Ora però, col deposito delle motivazioni, il quadro assume un aspetto più chiaro. Nelle 14 pagine gli ermellini delineano anche quello che era stato lo scenario successivo alla fine del suo doppio mandato e in particolare a ridosso delle elezioni del 2016, quelle che finirono con la vittoria al primo turno di Centore. Anche secondo i giudici della Suprema Corte, in riferimento all’accusa di concorso esterno, i fatti del maggio 2016 sono rivelatori “di una cooperazione (tra Antropoli e Zagaria Francesco) nella scelta dei candidati alle elezioni di giugno 2016, ma non di un “contributo” di Antropoli all’associazione criminale, giacché quella cooperazione non si era ancora tradotta in fatti concreti di supporto all’associazione”
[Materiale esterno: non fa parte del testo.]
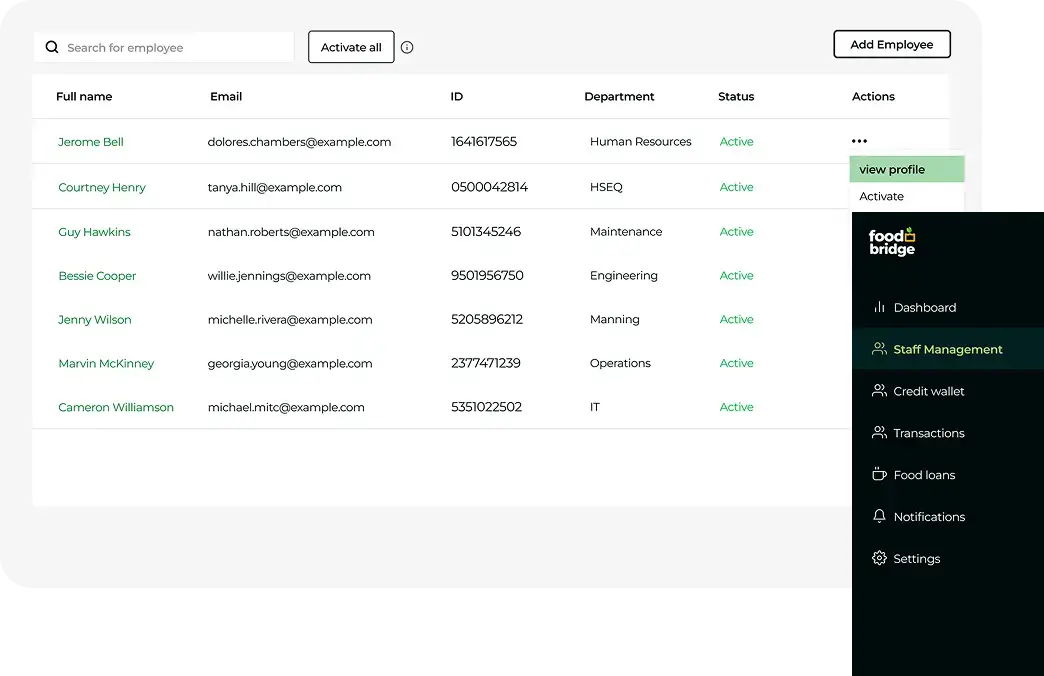Screen dimensions: 1044x676
Task: Click the Food loans cup icon
Action: pos(879,475)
Il tutto sfocerà poi nel famoso summit con schiaffo nello studio di Sant’Angelo e nell’ipotesi di reato di violenza privata ai danni di Di Lillo. Nella fase delle indagini gli investigatori hanno provveduto ad acquisire le testimonianze anche di elementi di spicco della coalizione di centrodestra, oltre alle intercettazioni. “Le pressioni esercitate su Di Lillo, affinché rinunciasse alla candidatura, furono molteplici e significative, fino alla vera e propria aggressione fisica, consumata nello studio di Antropoli, alla presenza del prevenuto e in seguito ad una riunione da lui organizzata” spiegano i giudici, evidenziando che nessuno prese le difese di Di Lillo.

“La “colpa” di Antropoli non è, infatti, quella di aver partecipato all’aggressione fisica, ma di essere stato il regista di quella morale, sfociata nella rinuncia coatta dell’aspirante consigliere comunale. La “ignoranza” di Antropoli circa le ragioni dell’aggressione fisica sono, invece, chiaramente smentite dalle intercettazioni telefoniche e dalle testimonianze, riportate nell’ordinanza, che rivelano la sicura consapevolezza, da parte sua, delle ragioni dell’incontro e del fine perseguito”.